Abstract

This paper deals with the challenging online monocular depth adaptation task that aims to train an initial depth estimation model in a source domain and continuously adapt the model against a constantly changing target domain. Due to the high cost of real-world data collection and the camera-dependent nature of the depth estimation, previous works tend to simulate the environment using a virtual-world dataset for training (e.g. Virtual KITTI), and employ a real-world dataset for testing (e.g. KITTI, which shares the same camera settings) and are therefore vulnerable to novel domains with unknown statistics. We propose a meta-learning-based online domain adaptation framework that can leverage multi-source domain to transfer the learned knowledge from the virtual world to the real world better with the metrically accurate scale. Our learn-to-adapt algorithm mimics domain shifts during training by creating fictitious testing domains and incorporating a meta-optimization objective for optimizing the performance of the testing domains after updating the training domains in each mini-batch step. The algorithm is augmented with gradient surgery to alleviate unreliable optimization of inconsistent regions. To facilitate multi-source domain training and testing, we introduce a camera conversion technique for transforming images and depth cues from different camera settings to a unified one.

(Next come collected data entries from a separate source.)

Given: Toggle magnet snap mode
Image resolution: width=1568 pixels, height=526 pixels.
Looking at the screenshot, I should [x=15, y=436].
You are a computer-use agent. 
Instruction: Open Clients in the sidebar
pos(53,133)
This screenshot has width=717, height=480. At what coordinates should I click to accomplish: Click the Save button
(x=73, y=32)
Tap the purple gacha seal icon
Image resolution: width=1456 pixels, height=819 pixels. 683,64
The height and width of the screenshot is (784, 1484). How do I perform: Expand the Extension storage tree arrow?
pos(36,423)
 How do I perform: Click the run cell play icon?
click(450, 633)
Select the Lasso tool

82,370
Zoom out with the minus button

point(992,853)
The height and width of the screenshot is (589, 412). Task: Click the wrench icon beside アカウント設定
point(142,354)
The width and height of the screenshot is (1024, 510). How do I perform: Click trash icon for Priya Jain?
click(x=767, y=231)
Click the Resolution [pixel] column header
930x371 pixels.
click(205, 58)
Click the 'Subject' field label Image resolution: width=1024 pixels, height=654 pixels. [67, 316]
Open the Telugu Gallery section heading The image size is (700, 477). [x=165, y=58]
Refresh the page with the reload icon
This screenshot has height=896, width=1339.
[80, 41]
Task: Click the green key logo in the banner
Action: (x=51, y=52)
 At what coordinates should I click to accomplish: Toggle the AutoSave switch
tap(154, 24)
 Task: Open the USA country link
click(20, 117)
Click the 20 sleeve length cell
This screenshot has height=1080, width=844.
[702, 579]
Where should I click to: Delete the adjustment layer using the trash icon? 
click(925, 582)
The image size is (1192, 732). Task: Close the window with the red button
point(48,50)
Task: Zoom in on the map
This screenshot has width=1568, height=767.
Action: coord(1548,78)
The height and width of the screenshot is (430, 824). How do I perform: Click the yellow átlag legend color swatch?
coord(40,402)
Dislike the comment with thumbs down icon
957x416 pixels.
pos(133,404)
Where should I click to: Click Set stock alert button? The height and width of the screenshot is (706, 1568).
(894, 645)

During online adaptation, we also apply the exact statistics of the test-time input to the network's normalization layers to ensure a more robust adaptation. Extensive experiments demonstrate that our method can robustly adapt and outperform the virtual-to-real state-of-the-art methods on the standard KITTI Eigen benchmark of both full-length videos and isolated frames, a feat never attempted before, as well as generalizing to other real-world datasets without retraining.